▶ [PASSAGE GIVEN]:
────────────────
The climate crisis, mad people and economists.
Friday, 24 September 2010 by jamesangel
Faced with the twin crises of the global economy and the global climate, politicians and economists worldwide have embraced a ‘grow and hope’ strategy: let’s just get back on the noble track of economic growth – the process of endlessly getting richer – and hope for the best. But grow and hope solutions that aim to stop climate change whilst maintaining economic growth cannot possibly work. If economic growth continues, we will be unable to avoid runaway climate change - natural disasters, resource wars and species extinction on unprecedented scales.
The EU’s climate change target is to limit the increase in global temperature at 2 degrees above pre-industrial levels (in fact the science tells us we need a more radical 1.5 degree target, but that’s for another rant.) ‘Growth Isn’t Possible’, a recent report published by the New Economics Foundation (NEF) think-tank, shows that meeting the 2 degrees target whilst maintaining growth cannot be done. The report calculates that if the global economy was to maintain growth at a relatively low 3% growth rate, in order to meet the 2 degrees target, the global economy’s carbon intensity – the amount of C02 released per dollar made - would have to fall by 95% by 2050.
────────────────
▶ [SUPPLIED DATA]:
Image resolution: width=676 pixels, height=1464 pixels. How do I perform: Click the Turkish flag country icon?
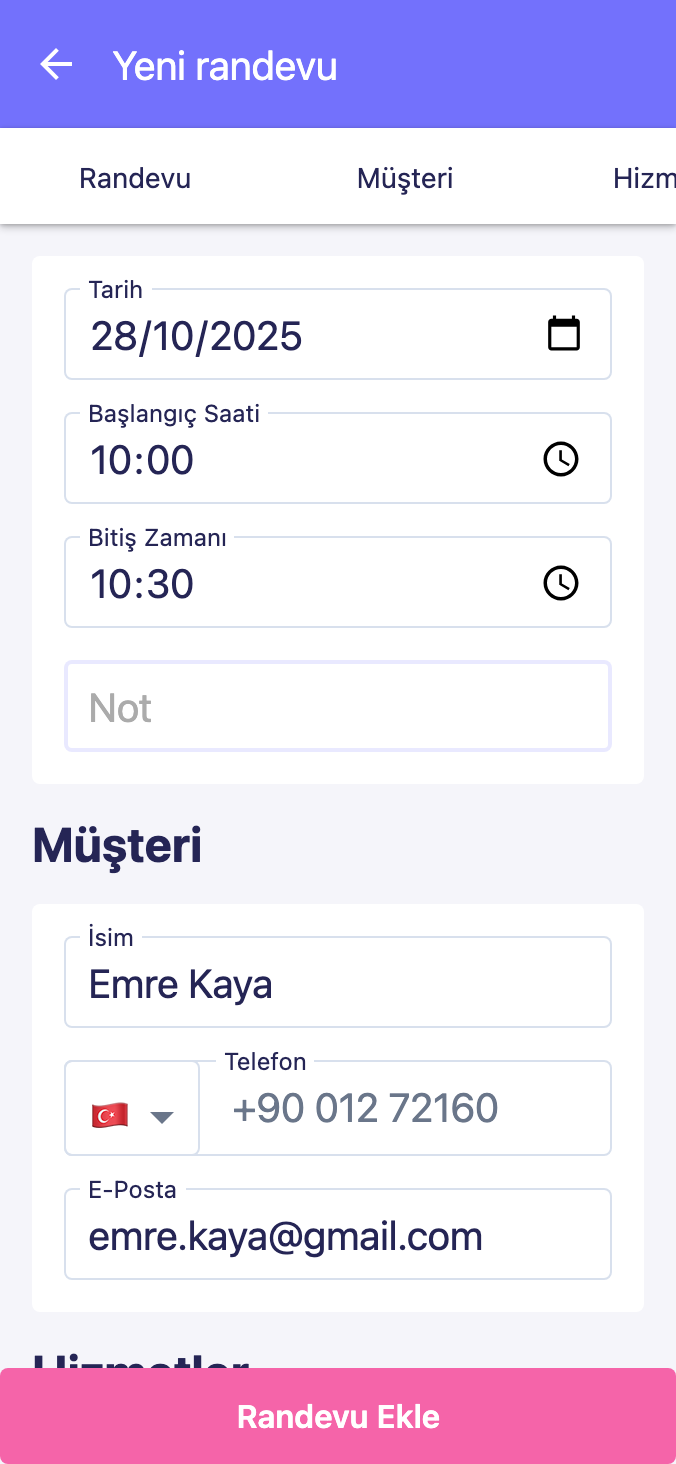point(109,1115)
────────────────
▶ [GIVEN TASK 1]: Return the stretch of the climate crisis text from "The climate crisis, mad" through "on unprecedented scales.", copied word for word.
▶ [GIVEN TASK 2]: Resume the climate crisis text from the point where it stops.

▶ [RESULT 1]:
The climate crisis, mad people and economists.
Friday, 24 September 2010 by jamesangel
Faced with the twin crises of the global economy and the global climate, politicians and economists worldwide have embraced a ‘grow and hope’ strategy: let’s just get back on the noble track of economic growth – the process of endlessly getting richer – and hope for the best. But grow and hope solutions that aim to stop climate change whilst maintaining economic growth cannot possibly work. If economic growth continues, we will be unable to avoid runaway climate change - natural disasters, resource wars and species extinction on unprecedented scales.

▶ [RESULT 2]:
Grow-and-hopers have to be hoping, specifically, for this 95% fall in carbon intensity. Now, the ‘green growth’ lobby have always seen techno-fixes as the answer to our prayers – we’ll keep getting richer and leave it to those brilliant (bit nerdy though) scientists to sort us out. I doubt, however, that even the most ardent techno-fixer would have claimed, prior to the NEF report, that we could hope for technological advances sufficient for a 95% cut. Of course, this is exactly what ‘grow and hope’ proponents will be claiming now.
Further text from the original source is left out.